I have lost track of how much time I have spent travelling when I awake at 6:00 a.m. in North Carolina. I have not yet set my watch, which reminds me it would be 2:00 a.m. in my usual reality. I have slept about four hours after travelling four time zones but my body knows when it is time to get moving (curiously I seem to still be in the minority at the Econolodge) and I have woken up sorting through inventory of camera equipment in my mind and working on how to sort/stage/travel with a very modest array (travelling mode) of one camera body, three lenses, five filters, and one tripod.
We never got our usual road trip accomplished this year, so I decided to explore a place I have never been. I lived on the east coast for about twenty-five years and never drove the fabled Blue Ridge Parkway. As is so often the case, we tend to neglect our own backyards, though from my home of New Hampshire, North Carolina did not feel like a backyard, but coming from Alaska, my sense of scale has been redefined. There is a chance for splendid foliage and waterfalls. We missed a large measure of autumn in Alaska this year due to winds and weather stripping the trees as soon as they turned. Most importantly, it is a chance to visit a new best friend. I recently rekindled a close friendship with Elaine at my brother's wedding, where we took great solace in each others company being two of the very few straight people at a gay wedding. (Ironically, this straight fellow was the only guy in a skirt (kilt), too!)
It is exciting to once again follow the lens, and getting the boots on new ground. We have never been to Charlotte, and heading toward Asheville and Brevard is all new terrain to explore.

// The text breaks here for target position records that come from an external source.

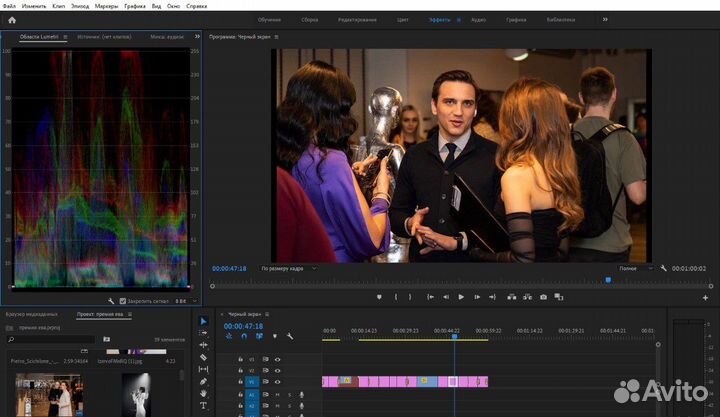The image size is (720, 417).
Task: Pick the Pen tool
Action: tap(203, 381)
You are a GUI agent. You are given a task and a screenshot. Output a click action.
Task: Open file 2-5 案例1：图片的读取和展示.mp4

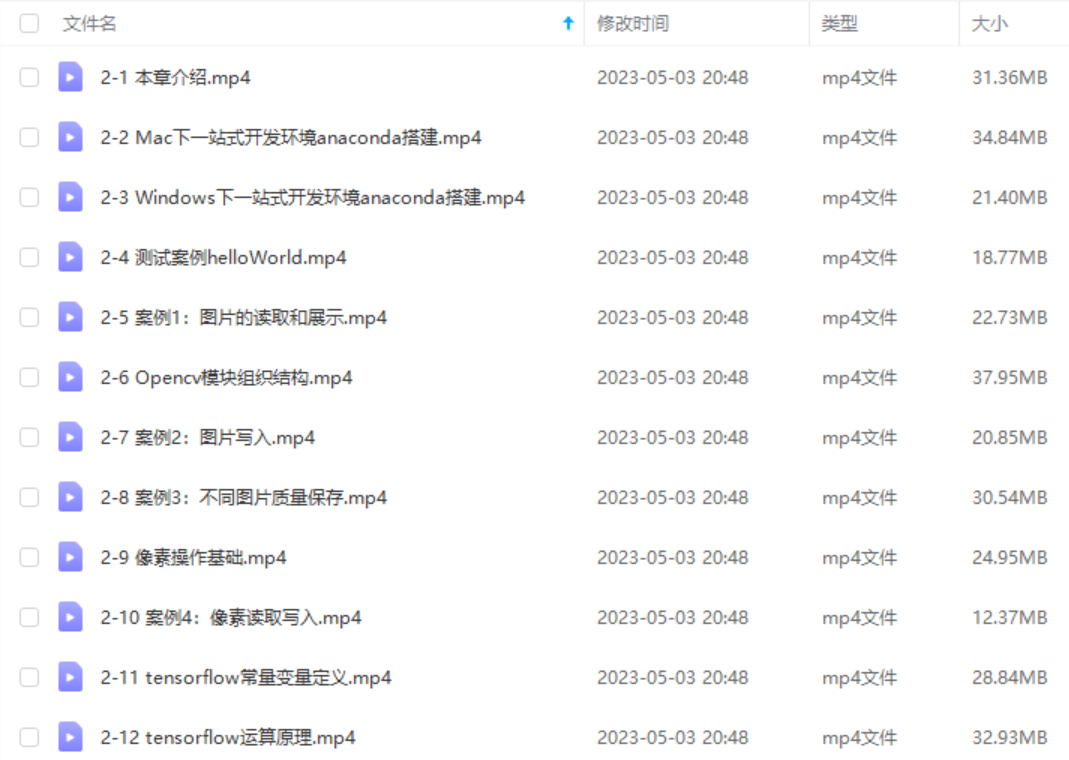[243, 318]
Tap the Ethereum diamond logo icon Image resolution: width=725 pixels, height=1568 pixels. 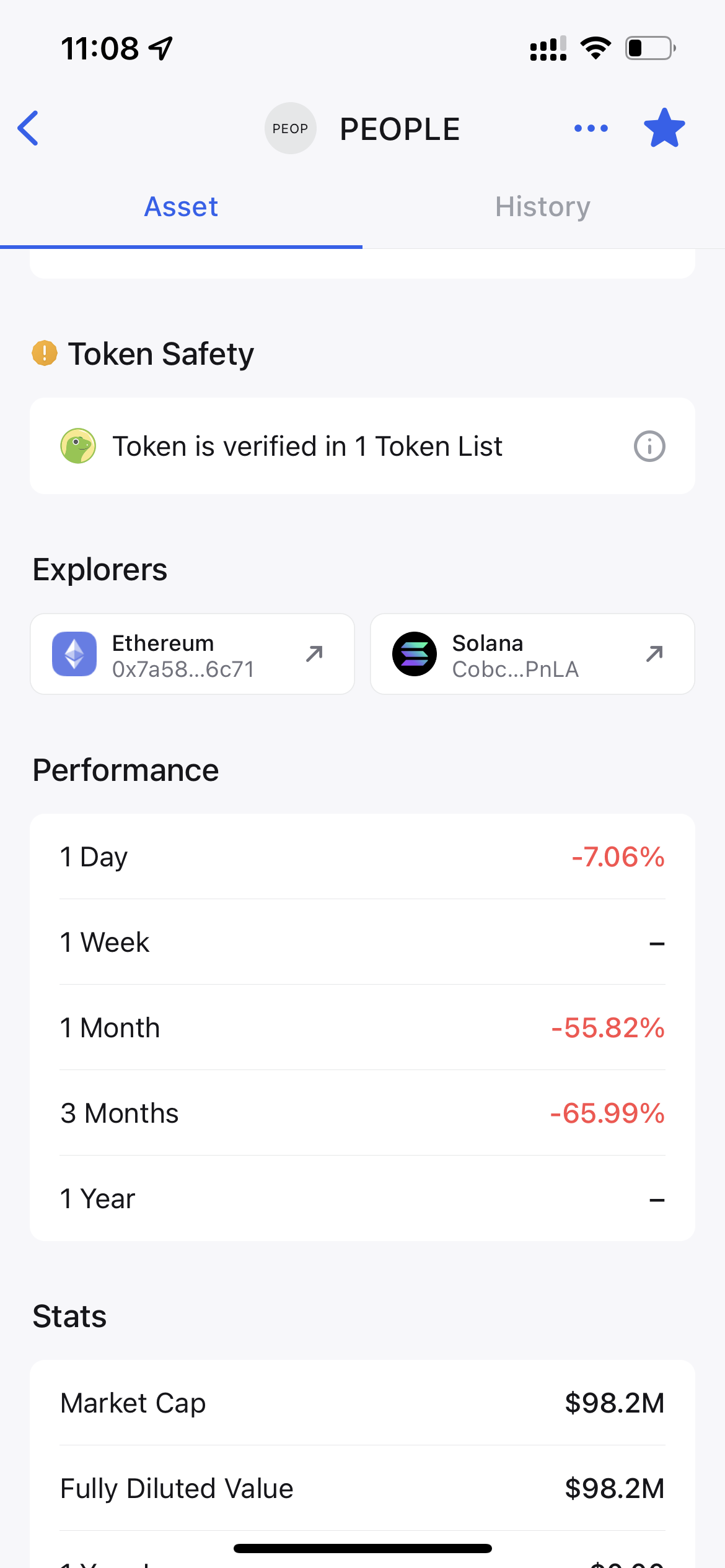click(x=74, y=654)
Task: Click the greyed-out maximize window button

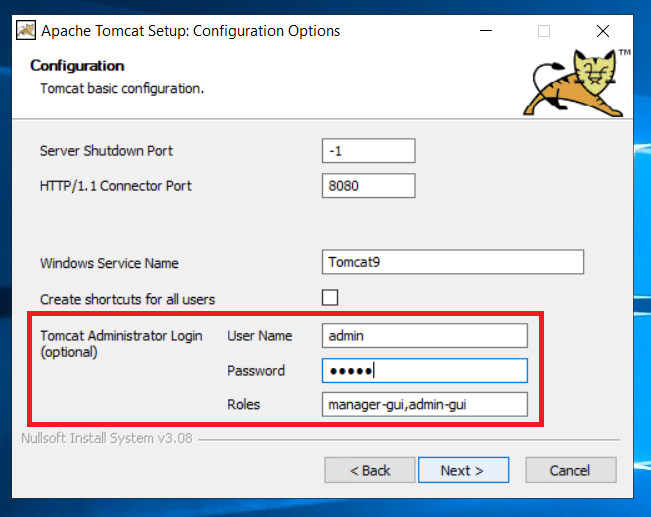Action: pos(544,31)
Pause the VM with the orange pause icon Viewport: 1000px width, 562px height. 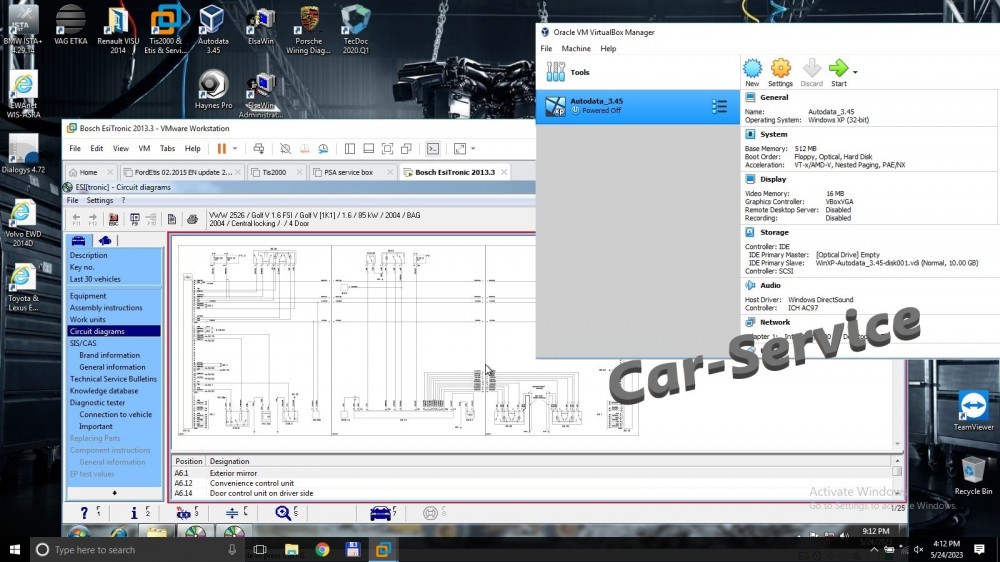coord(221,149)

It will be an adventure, which I am always up for, but by definition adventures have no guarantee of success, risk the chance of failure, and entail the possibility of infinite surprises. These things are not on my bucket list, but the list has an uncanny tendency to generate itself. Besides, it is NOT a bucket list, it is living life. (I actually refuse to have a "bucket list". I plan to live forever, and so far, so good.) There was a sense of excitement getting off the plane knowing it is a new airport, even though it looks like a lot of other airports, and bears an uncanny resemblance to LAX.
.... photos shared by Elaine on my timeline in Facebook show swollen and raging falls in the Pisgah National Forest due to recent rains, and foliage in full force at low elevations. Will the rivers be too swollen? Have we overshot the peak time for foliage? Is there a chance of failure?
... at 6 a.m. I am wondering, where is the sun?
... at 7 a.m. I am wondering, where is the sun?
We arrive in Brevard & Elaine's wonderful home in Connesstee Falls. It is fun to see new trees and hear new birds. It is a bit late in the day and we enjoy just sitting down and visiting and catching up, but eventually we get up and out and make a short jaunt to see some of the local sights. We visit Hooker Falls in Dupont State Recreational Forest and Atagahi Lake. I am relieved to see the water is clean and the leaves are colorful. After a wonderful supper, I finally get a full night's sleep.